By Pastor Rasheed Z Baaith
“Be strong and of good courage, do not fear nor be afraid of them; for the LORD your God, He is the one who goes with you. He will not leave you nor forsake you.” (Deuteronomy 31:6)
Lions are symbols of courage and of power. Rev. C T Vivian and Rev. John Lewis had both. They were lions. And sadly these lions have gone home. Forever.
While almost all of us knew of or had heard of the work John Lewis has done in the Civil Rights movement, not enough knew of the strength of C T Vivian’s commitment to demanding the rights of our people. He was intrepid.
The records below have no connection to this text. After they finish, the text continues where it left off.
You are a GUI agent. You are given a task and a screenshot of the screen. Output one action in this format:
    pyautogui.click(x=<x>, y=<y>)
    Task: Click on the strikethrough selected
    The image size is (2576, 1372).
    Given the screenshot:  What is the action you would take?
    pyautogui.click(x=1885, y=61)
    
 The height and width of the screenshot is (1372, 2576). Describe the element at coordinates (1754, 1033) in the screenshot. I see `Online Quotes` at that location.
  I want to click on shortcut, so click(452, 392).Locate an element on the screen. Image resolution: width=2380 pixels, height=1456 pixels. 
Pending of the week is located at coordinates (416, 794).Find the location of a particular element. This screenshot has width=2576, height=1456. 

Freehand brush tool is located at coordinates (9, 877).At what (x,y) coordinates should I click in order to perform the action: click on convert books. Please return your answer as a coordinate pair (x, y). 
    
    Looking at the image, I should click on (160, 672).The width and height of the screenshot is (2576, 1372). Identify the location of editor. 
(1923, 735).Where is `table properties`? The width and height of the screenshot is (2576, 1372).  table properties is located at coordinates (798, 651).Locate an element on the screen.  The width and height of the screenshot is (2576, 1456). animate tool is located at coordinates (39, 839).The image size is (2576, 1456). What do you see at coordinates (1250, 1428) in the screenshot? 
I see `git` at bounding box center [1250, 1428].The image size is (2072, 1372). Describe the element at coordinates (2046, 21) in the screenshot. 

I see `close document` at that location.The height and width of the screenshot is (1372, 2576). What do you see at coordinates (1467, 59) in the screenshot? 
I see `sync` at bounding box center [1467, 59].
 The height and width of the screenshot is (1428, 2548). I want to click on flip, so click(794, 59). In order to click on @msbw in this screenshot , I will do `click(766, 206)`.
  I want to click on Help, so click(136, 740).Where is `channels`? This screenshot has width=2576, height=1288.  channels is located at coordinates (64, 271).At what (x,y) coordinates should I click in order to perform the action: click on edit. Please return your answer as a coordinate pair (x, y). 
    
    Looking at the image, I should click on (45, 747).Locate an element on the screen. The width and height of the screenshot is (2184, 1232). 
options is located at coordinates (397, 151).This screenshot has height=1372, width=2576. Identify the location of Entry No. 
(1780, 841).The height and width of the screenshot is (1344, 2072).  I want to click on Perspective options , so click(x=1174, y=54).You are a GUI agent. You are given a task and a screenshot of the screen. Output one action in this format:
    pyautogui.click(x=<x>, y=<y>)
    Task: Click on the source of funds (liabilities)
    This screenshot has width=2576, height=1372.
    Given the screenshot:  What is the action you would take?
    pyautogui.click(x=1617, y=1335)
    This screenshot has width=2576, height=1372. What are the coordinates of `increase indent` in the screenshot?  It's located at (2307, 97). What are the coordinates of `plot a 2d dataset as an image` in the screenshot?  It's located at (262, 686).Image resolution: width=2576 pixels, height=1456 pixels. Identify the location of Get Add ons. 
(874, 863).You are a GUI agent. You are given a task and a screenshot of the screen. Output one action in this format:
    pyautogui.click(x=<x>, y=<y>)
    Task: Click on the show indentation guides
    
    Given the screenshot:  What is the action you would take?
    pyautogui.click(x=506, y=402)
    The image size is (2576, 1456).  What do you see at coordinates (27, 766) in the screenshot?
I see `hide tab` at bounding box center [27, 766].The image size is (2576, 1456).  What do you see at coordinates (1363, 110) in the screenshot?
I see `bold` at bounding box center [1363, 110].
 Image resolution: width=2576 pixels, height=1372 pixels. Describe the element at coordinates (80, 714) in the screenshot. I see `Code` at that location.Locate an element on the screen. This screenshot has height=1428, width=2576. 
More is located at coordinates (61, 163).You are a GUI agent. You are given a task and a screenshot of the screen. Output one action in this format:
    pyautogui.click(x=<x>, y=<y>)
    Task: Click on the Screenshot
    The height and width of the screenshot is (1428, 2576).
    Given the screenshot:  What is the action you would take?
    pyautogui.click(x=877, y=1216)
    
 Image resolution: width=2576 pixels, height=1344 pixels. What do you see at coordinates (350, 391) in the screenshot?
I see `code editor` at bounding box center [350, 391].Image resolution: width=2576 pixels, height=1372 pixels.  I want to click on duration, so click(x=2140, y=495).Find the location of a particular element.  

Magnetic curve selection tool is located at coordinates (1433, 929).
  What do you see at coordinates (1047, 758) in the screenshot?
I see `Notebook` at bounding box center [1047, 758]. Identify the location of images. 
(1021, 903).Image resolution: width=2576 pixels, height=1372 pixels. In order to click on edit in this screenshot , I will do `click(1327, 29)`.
Rev. Vivian began his Civil Rights participation in 1947 when he participated in sit-in to integrate a cafeteria Rec. Vivian studied for the ministry at American Baptist College in Nashville, Tennessee. His professor was James Lawson and his classmates included Diane Nash, Bernard Lafayette, James Bevel, and John Lewis among others. All of whom including Lawson would become leaders and soldiers in the Civil Rights army. They became the Nashville Student Movement. They led 4,000 demonstrators on the first campaign.
The group went on to become foundational members of the Student Nonviolent Coordinating Committee (SNCC) and the Southern Christian Leadership Conference (SCLC).
John Lewis’ early life of activism became the pattern of his entire life. Marches, demonstrations, Freedom Rides, Freedom Summer, Voter Registrations, politics and an refusal to allow injustice and inequality to exist unchallenged anywhere in America.
He demanded equal opportunity and a recognition of value of everyone. For those who are Black, those who are white, those who are female, those who are gay, and those who just are. Like his Mentor Dr. King, John Lewis believed in being a “creative extremist.” He believed in getting in good “trouble”.
And that would be the kind of trouble that broke unfair laws or drew attention to biased behavior or calling notice on corrupted politicians.
John Lewis spent 30 years in Congress but a lifetime in working for liberty for others. It is easy for some of us to look at what John Lewis and the others did in a prism, very detached from the realities of the circumstances of the time.
These people did what they did under the threat of death. The Civil Rights era — every day of it was filled with fire, violence, bombings, murders. It was that type of terrain. A landscape filled with not just shadows but darkness. You had to be a lion to survive it whether one was a man or woman.
That, no doubt, is one of the reasons these pioneers of the war for freedom were feared by the oppressors. Because it is more dangerous to face an army of sheep led by a lion than an army of lions led by a sheep.
CT Vivian and John Lewis never lost their fangs; they simply ran out of time.